Stored data:

□ □ □ □

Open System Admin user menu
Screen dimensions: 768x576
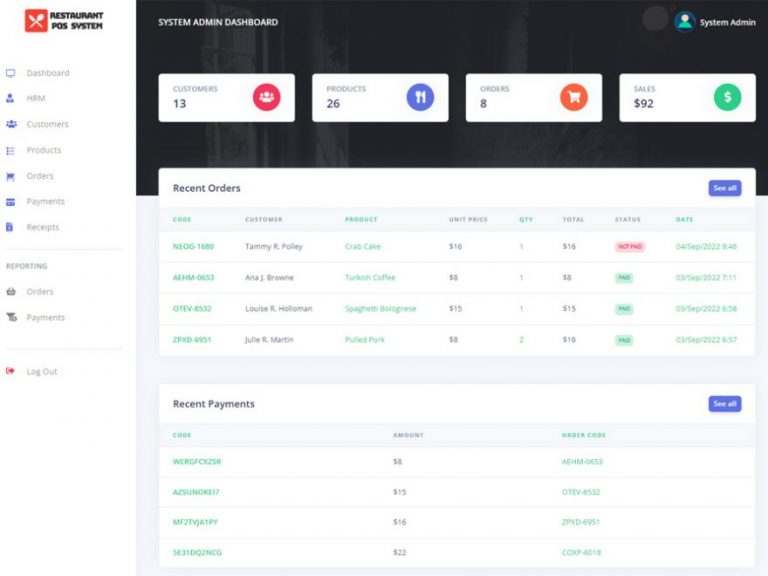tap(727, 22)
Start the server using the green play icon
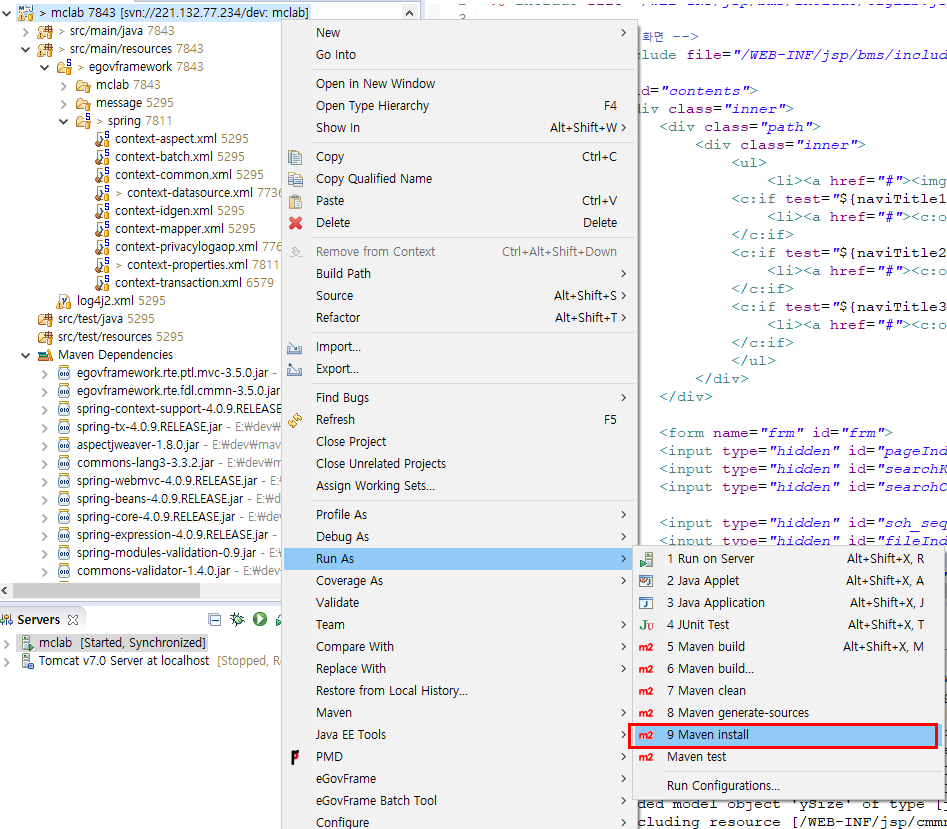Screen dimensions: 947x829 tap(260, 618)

□ □ □ □

## REQUIREMENT
Only the lines from the one containing "Screen dimensions: 768x576" through the end of the records above should be retyped, exactly as they stand, with any pictures left out.

## THE ANSWER
Screen dimensions: 768x576
tap(727, 22)
Start the server using the green play icon
Screen dimensions: 947x829 tap(260, 618)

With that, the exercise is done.